I wrote recently about an unfortunate “IT glitch” which wiped text messages passing between a senior police officer and the Home Secretary, Priti Patel. It was difficult to cover this story – I did not particularly want to call the officer a liar, and it was easier to assume that he had been let down by his IT department which, I strongly suspect, could have recovered the messages (or hired someone else to do so) if they had wanted to. In the event, the court did not seem too bothered – the facts arising from the alleged offence mattered more than any interference by Patel.
It would be quite wrong to wonder if Priti Patel, the vilest politician of her time, and one impatient with the constraints of mere law when it stands in her way, might have implied that the police officer might consider trading his elevated position in London for traffic control in a rural town. I am sure nothing of the sort was implied, and that an “IT glitch” really is to blame.
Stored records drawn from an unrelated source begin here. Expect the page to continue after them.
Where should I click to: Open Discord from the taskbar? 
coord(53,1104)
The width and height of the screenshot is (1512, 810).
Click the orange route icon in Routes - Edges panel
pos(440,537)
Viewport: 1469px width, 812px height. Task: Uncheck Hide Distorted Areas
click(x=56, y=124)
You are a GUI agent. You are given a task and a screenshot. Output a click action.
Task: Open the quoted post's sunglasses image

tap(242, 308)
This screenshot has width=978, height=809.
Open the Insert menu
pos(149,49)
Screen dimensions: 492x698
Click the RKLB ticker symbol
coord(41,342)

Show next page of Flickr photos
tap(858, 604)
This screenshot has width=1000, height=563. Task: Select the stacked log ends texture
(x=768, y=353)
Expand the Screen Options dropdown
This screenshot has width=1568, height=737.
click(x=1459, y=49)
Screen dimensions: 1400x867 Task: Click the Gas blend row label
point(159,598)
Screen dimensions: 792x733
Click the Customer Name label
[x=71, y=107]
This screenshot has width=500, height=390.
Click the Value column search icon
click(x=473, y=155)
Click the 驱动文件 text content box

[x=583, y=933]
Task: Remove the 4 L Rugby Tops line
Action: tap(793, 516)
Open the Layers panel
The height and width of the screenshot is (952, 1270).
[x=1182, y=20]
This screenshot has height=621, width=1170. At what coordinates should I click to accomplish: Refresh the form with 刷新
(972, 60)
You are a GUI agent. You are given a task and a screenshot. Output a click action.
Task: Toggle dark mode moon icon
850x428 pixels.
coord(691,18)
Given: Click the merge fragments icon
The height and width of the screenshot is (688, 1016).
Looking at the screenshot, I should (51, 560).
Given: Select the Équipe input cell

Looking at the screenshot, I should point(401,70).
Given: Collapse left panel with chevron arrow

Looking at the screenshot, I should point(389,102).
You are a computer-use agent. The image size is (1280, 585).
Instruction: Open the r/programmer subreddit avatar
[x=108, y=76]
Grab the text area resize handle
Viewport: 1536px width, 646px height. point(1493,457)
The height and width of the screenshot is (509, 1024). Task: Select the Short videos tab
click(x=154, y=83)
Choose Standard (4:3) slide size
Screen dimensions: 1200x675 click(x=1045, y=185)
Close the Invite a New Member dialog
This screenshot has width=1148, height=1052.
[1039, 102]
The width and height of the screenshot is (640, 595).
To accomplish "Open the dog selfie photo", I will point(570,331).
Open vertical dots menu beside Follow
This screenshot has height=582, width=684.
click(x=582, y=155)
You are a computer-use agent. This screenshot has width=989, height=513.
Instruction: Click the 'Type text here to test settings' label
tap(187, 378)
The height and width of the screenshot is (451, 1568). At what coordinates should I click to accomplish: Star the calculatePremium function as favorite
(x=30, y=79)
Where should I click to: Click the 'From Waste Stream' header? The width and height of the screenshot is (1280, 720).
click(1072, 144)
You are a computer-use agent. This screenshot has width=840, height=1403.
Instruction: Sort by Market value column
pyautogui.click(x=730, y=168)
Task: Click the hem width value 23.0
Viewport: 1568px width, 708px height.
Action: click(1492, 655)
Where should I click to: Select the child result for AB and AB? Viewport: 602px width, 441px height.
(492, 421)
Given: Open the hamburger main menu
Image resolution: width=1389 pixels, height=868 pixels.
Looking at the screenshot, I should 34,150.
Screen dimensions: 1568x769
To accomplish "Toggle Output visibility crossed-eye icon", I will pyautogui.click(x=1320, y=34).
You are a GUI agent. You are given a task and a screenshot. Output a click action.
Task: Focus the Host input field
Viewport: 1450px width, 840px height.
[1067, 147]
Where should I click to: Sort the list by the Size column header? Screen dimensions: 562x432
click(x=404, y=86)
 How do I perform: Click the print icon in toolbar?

Another week, another “IT glitch”. This time it’s the turn of the UK Treasury which has, it seems, wiped data from several government-issued phones. By a singular stroke of misfortune, some of the “lost” messages cover the period when former prime minister David Cameron was sending streams of messages to the Treasury, its civil servants, and its political master Rishi Sunak on behalf of Greensill Capital. We now know that Cameron was being paid £40,000 per day for his strenuous lobbying, and it is very unfortunate that some of the replies are missing. This news arrives just as Michael Gove has barred Sue Gray, the government’s then ethics adviser, from taking questions about Greensill. Between that and “lost” texts, you’d think that the government had something to hide. Well, you may think that; I couldn’t possibly comment.
Others have observed that such communications can be – and at the Treasury certainly should be – captured and archived. The more cynical ones wonder if politicians and officials are told that repeated entry of the wrong password will bar any future access, as in “Do this if you want to delete stuff without leaving an audit trail”.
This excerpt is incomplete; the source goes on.